Passage shown:
BEGIN
I consider a case in which maximum total output for the entire industry is 100,000 units, but consider different “worlds” where there are a different number of packing plants responsible for producing this total. In one “world” that is highly concentrated, there are a mere 5 plants, and each plant is the same size, implying each plant produces 100,000/5= 20,000 “units” when operating. If a plant is open, it produces 20,000 units, but if it gets a bad luck of the draw, it closes and produces 0. By contrast, another “world” is highly diffuse and there are 100 plants, and each plant is the same size, implying the each plant produces 100,000/100 = 1,000 units when operating. In this world, if a plant is open, it produces 1,000 units, but if it gets a bad luck of the draw, it closes and produces 0. I explore expected outcomes where each plant in each world faces an independent probability of closure.

First, let’s consider a case where the likelihood of any individual plant closing is 0.1 (i.e., 10% of the time a given plant will close). The figure below shows the likelihood that total industry output falls below a given level of production for different “worlds” with different levels of concentration. So, for example, in the highly concentrated world (5 plants producing all the output), there is only a 42% chance that total industry output falls below the a maximum capacity of 100,000. By contrast, in the highly diffuse world (100 plants producing all the output), there is 100% chance that total industry output falls below the maximum. Why? Because with so many plants, there is a very high chance at least one of them goes down.
END
Aim of the task:
In the passage on packing-plant concentration, how many units does each plant produce when operating in the world with 100 plants?

Information shown:
BEGIN
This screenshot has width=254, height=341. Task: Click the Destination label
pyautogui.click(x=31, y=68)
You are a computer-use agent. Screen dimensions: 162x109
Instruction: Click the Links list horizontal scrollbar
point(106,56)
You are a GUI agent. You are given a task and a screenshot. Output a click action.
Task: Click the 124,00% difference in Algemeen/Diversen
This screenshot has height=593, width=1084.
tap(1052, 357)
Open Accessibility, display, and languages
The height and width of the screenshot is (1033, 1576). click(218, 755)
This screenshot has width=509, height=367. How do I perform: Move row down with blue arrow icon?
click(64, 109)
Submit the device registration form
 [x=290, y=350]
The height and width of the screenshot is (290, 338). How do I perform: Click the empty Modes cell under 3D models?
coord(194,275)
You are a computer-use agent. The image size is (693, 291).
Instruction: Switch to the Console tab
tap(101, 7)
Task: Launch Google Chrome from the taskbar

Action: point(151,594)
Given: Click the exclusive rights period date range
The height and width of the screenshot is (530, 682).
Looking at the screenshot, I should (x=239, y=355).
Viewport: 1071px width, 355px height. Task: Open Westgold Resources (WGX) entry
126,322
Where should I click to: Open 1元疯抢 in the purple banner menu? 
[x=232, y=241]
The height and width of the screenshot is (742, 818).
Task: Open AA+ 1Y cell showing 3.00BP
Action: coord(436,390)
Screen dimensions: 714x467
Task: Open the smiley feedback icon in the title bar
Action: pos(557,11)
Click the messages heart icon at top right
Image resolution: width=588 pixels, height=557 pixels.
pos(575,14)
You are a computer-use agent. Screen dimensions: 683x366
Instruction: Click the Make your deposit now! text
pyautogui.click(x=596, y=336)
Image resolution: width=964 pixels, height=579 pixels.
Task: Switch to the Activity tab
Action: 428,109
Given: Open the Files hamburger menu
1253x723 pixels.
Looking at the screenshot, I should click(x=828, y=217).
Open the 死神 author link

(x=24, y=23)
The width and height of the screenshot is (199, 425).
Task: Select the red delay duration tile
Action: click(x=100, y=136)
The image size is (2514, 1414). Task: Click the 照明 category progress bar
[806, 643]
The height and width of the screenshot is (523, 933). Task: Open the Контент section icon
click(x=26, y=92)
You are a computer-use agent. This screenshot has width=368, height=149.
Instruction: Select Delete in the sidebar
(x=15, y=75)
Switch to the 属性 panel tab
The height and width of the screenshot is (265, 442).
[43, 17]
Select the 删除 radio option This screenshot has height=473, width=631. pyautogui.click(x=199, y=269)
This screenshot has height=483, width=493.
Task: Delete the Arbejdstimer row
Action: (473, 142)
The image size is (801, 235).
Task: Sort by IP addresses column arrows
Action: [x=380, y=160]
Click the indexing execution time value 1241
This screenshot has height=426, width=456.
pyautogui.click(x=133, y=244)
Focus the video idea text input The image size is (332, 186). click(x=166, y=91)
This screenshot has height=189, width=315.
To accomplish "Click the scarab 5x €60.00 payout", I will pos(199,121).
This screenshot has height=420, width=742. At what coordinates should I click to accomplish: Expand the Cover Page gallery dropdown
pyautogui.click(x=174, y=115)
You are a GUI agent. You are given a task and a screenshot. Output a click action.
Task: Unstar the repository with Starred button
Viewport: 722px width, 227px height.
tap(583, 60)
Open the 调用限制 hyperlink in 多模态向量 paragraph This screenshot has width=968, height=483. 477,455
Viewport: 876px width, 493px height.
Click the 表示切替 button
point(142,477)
END
Output of the task:
1,000 units.